• **Objectives**
a) In the search query documentation, what is the URL-escaped form of the minus sign used by the exclude query term?
b) From the search query documentation, extract the section that begins with the words "You can also use the as_eq" and ends with "specified extension.", copying it without changes.

• **Supplied passage**
START
You can also use the as_oq request
parameter to submit a search for any term in a set of terms.
Note: If a search request
specifies the query "London+OR+Paris", the search results will include
documents containing at least one of those two words. In some cases,
documents in the search results may contain both words.
|
| Examples |
Search for London or Paris:
User input: london OR
paris
Query term: q=london+OR+paris
Search for vacation and either London or Paris
Query term: q=vacation+london+OR+paris
Search for vacation and one of London, Paris or chocolates:
Query term: q=vacation+london+OR+paris+OR+chocolates
Search for vacation and chocolates and either london or paris,
with the least weight being given to chocolates:
Query term: q=vacation+london+OR+paris+chocolates
Search for vacation, chocolates and flowers in documents that
also contain either London or Paris:
Query term: q=vacation+london+OR+paris+chocolates+flowers
Search for vacation and one of London or Paris and also search
for one of chocolates or flowers:
Query term: q=vacation+london+OR+paris+chocolates+OR+flowers
|
| Description |
The exclude (-) query term restricts results for a
particular search request to documents that do not contain a
particular word or phrase. To use the exclude query term, you would
preface the word or phrase to be excluded from the matching documents
with "-" (a minus sign).
The URL-escaped version of - is %2D.
The exclude query term is useful when a search term has more
than one meaning. For example, the word "bass" could return results
about either fish or music. If you were looking for documents about
fish, you could exclude documents about music from your search results
by using the exclude query term.
You can also use the as_eq request
parameter to exclude documents matching a particular word or phrase
from search results.
|
| Examples |
User input: bass -music
Query term: q=bass+%2Dmusic |
| Description |
The -filetype: query term excludes documents with a
particular file extension, such as ".pdf" or ".doc" from search
results. The search query should be formatted as -filetype:EXTENSION
with no space between the -filetype: query term and the
specified extension.
The URL-escaped version of -filetype: is %2Dfiletype%3A.
Note: You can exclude multiple
file types from search results by adding more -filetype: query
terms to your query. You should have one -filetype: query term
in your search query for each file extension that should be excluded
from the search results.
END
• **Source material**
START
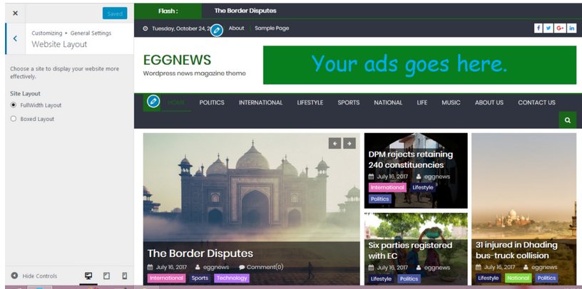The image size is (582, 289).
Task: Close the Customizer with the X icon
Action: click(15, 13)
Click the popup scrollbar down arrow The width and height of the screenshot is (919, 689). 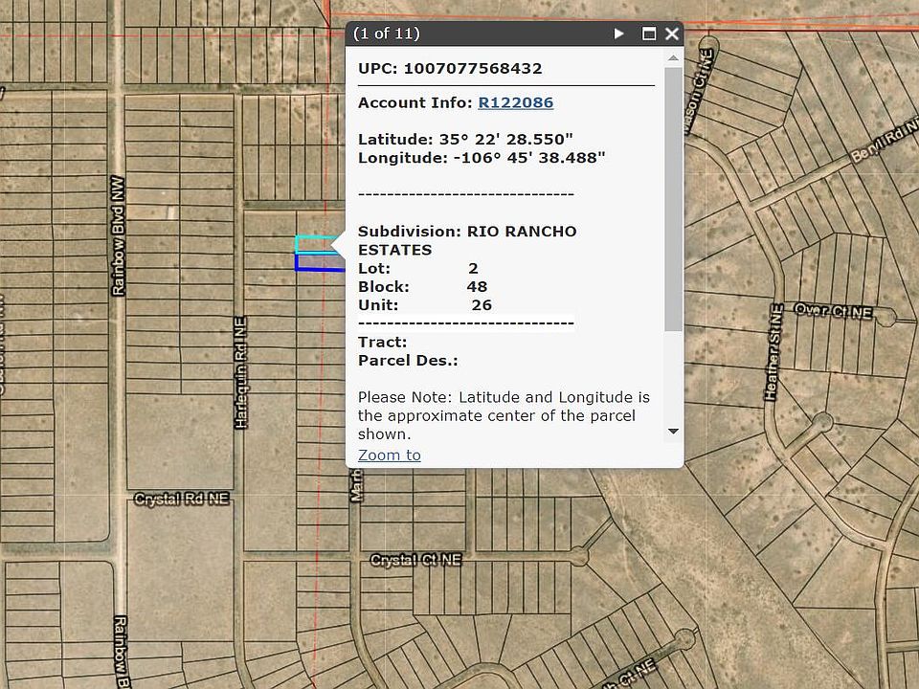(x=673, y=432)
END
• **Solution list**
a) %2D

b)
You can also use the as_eq request
parameter to exclude documents matching a particular word or phrase
from search results.
|
| Examples |
User input: bass -music
Query term: q=bass+%2Dmusic |
| Description |
The -filetype: query term excludes documents with a
particular file extension, such as ".pdf" or ".doc" from search
results. The search query should be formatted as -filetype:EXTENSION
with no space between the -filetype: query term and the
specified extension.